The AAIB concluded, "the major cause of the fatalities was rapid incapacitation due to the inhalation of the dense toxic/irritant smoke atmosphere within the cabin, aggravated by evacuation delays caused by a forward right door malfunction and restricted access to the exits."
Records showed the engine in question, a Pratt & Whitney JT8D-15, had experienced previous cracks to the No. 9 combustor can that had been repaired in 1983 by fusion welding. The repair did not include solution heat treatment, which was a required procedure for this type of repair. The AAIB evaluated conflicting evidence on the effect of solution heat treatment and "considered that it would not have had a significant effect on the fatigue life of the can." The circumferential edges of the severed forward section of the No. 9 can coincided with some of the cracks that had been welded during that repair. Some of the fracture was in areas where no cracking had been seen at the time of the repair, and the fracture edges were severely damaged during the failure and the ensuing fire. Therefore, the AAIB could not conclude whether the quality of the repair had caused or contributed to the accident.

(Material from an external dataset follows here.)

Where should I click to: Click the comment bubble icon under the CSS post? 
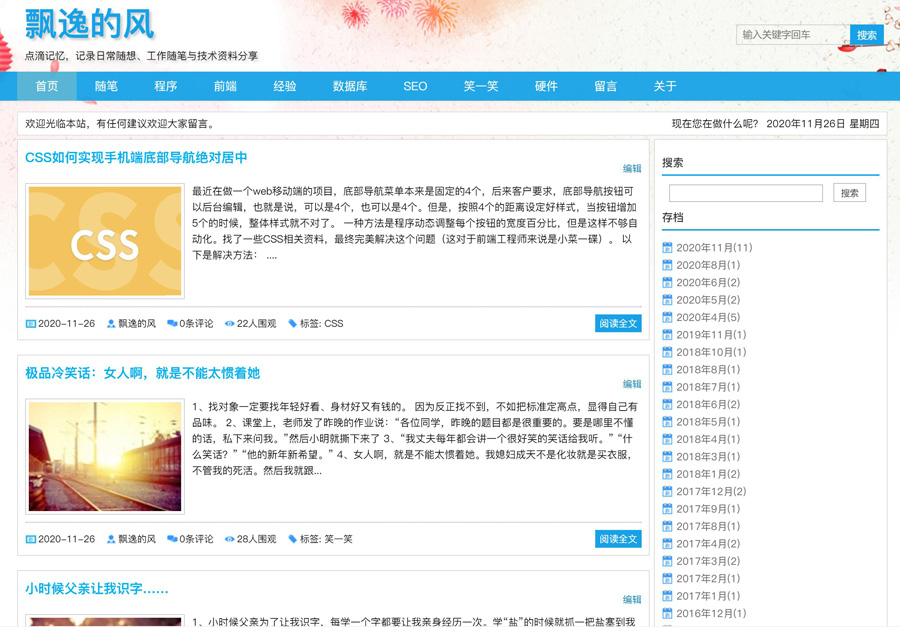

The Civil Aviation Authority was criticised for not implementing stringent safety regulations earlier.[6]
The swift incursion of the fire into the fuselage and the layout of the aircraft impaired passenger evacuation, with areas such as the forward galley area becoming a particular bottleneck. Of those unable to escape, 48 died as a result of incapacitation and subsequently lethal toxic gas and smoke inhalation, some very close to the exits, with six dying from burns. The use of smoke hoods or misting systems was also examined.
The tragedy haunted captain Peter Terrington, who struggled with survivor's guilt for the remainder of his life and discussed the accident with his family "nearly every day." According to his wife Joan, he was "completely devastated that passengers had lost their lives," and always questioned whether he should have done more. He retired from flying at age 52, after 32 years as a pilot, becoming a counsellor for elderly people dealing with depression and loneliness. He continuously attended the annual memorial service at Manchester Airport for the flight's victims, remaining concerned that all lessons learned from the accident should be fully implemented in practice. Diagnosed with Parkinson's disease in his later years, Terrington died in February 2016 at age 70 following a brief illness.[7]
In August 2018, a memorial commemorating the victims was unveiled near the accident site.[8]
The surviving cabin crew, Arthur Bradbury and Joanna Toff, and two members of the Manchester Airport Fire Service, Fireman Samuel Lyttle and Fireman Eric Arthur Westwood, were all awarded the Queen's Gallantry Medal, and the two flight attendants who died, Sharon Ford and Jacqui Urbanski, received the same award posthumously. Their collective citation stated in summary:
The accident was the subject of a 1985 World in Action investigation.[9]
In 2010, this accident was reconstructed for a season-9 episode of Mayday (Air Crash Investigation) entitled "Panic on the Runway" or "Manchester Runway Disaster", showing computer simulations of the incident, as well as interviews with Captain Terrington, survivors, and the air crash investigators.[10]